▸ **Requirement**
Word for word, set down every line of the entries below from the line with "Image resolution: width=645" to the line with "Choose the Documents file icon", including both, and no other line.

▸ **Data extracts**
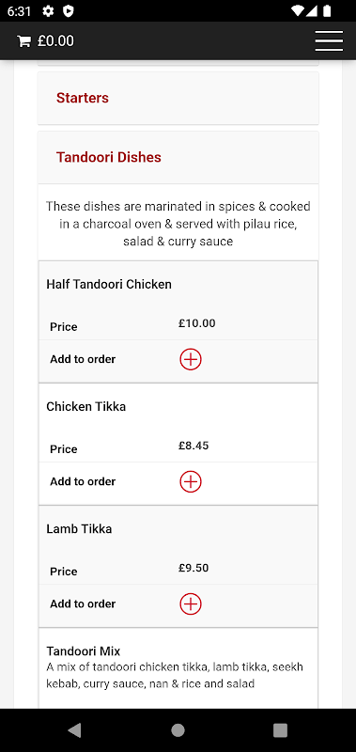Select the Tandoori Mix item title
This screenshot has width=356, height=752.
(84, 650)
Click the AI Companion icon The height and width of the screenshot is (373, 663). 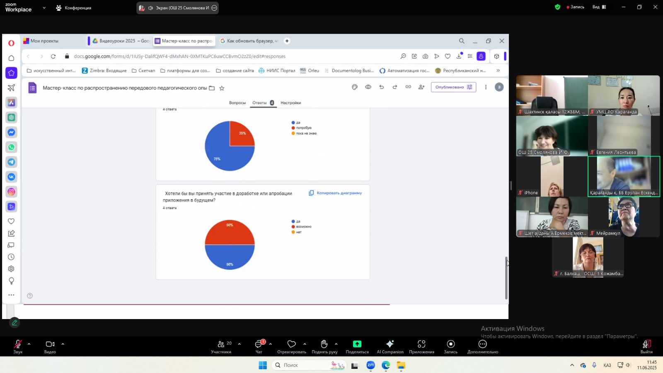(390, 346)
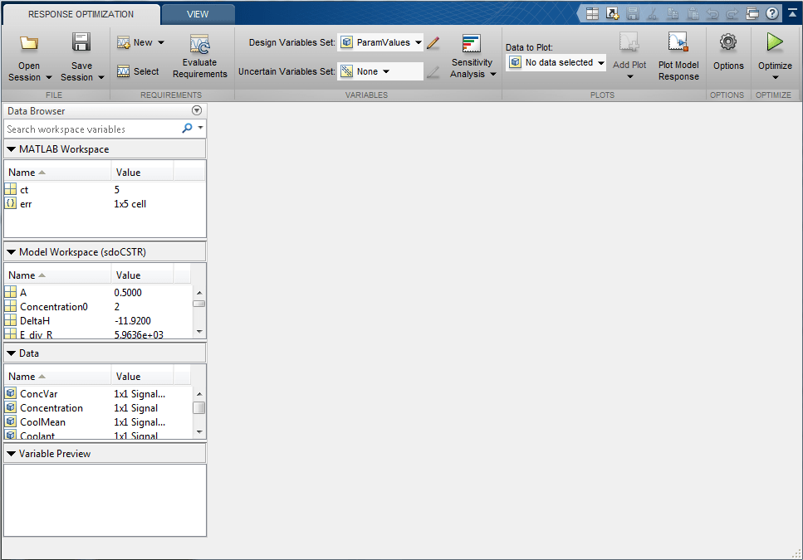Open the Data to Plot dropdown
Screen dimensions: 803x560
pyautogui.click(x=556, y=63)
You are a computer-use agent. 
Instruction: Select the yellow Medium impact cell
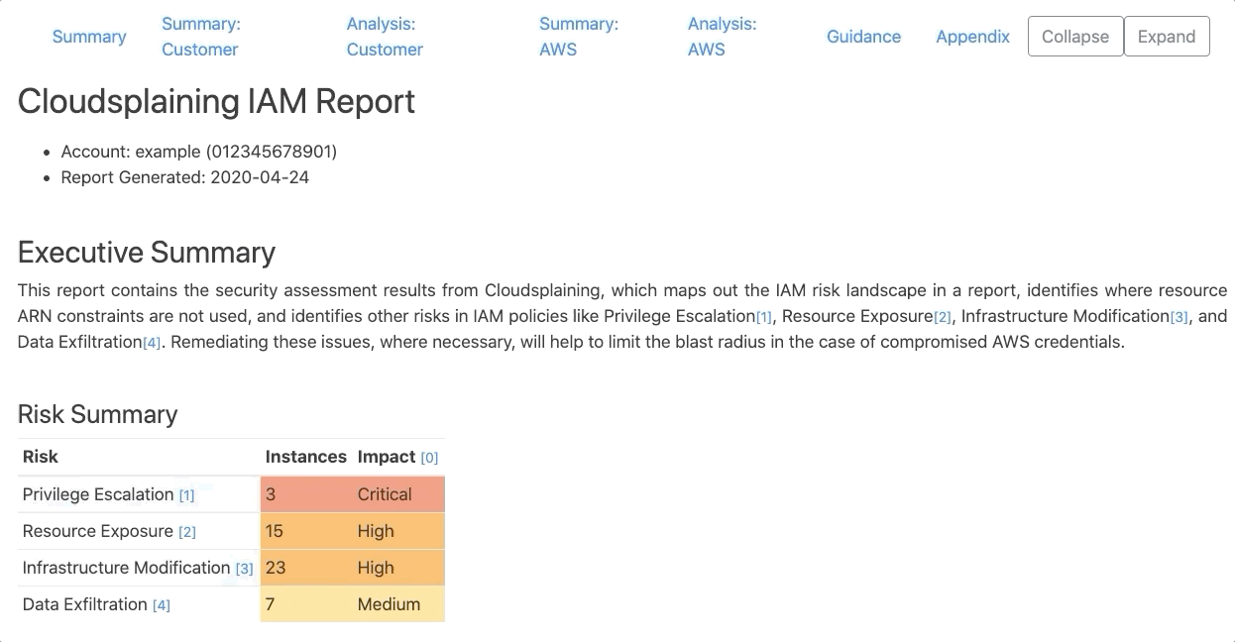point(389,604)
--
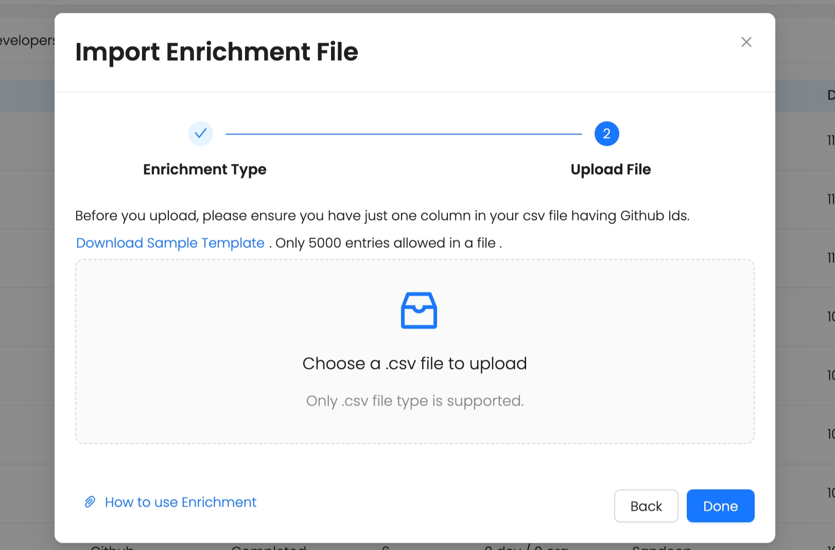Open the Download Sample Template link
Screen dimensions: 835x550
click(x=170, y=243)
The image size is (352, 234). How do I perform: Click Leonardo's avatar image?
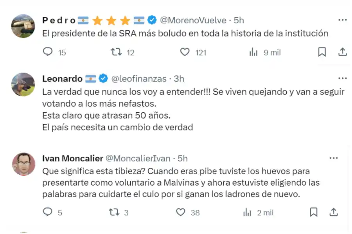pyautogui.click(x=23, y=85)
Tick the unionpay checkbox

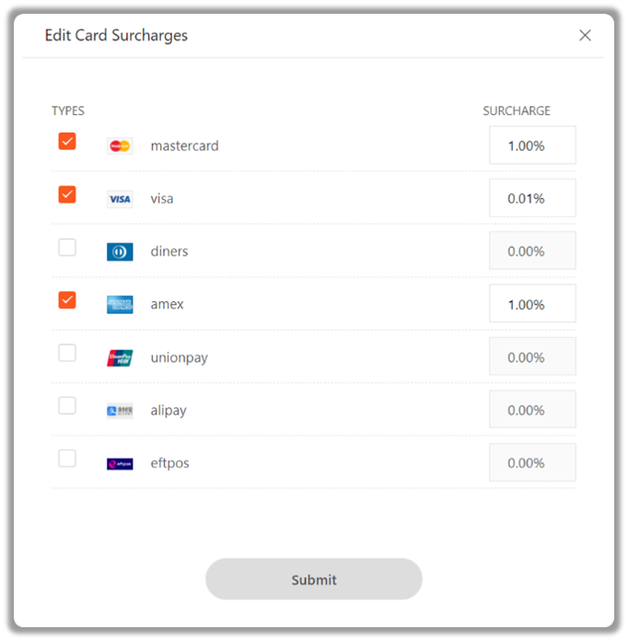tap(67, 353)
---
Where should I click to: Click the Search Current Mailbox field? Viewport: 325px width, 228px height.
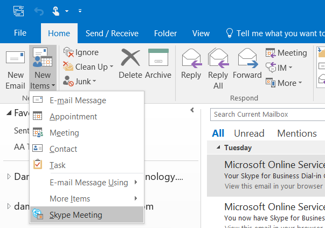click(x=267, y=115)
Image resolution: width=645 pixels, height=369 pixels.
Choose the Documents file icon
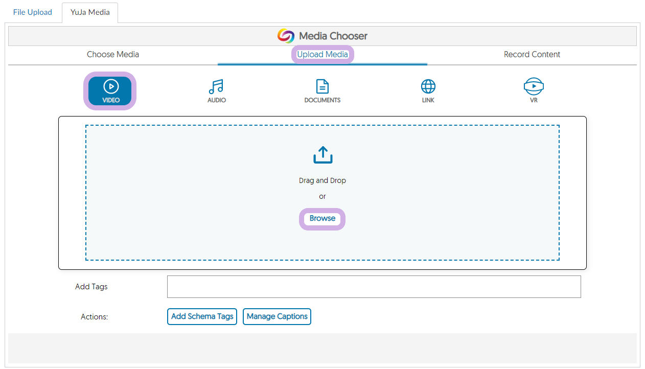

▸ **Solution for this exercise**
Image resolution: width=645 pixels, height=369 pixels.
Choose the Documents file icon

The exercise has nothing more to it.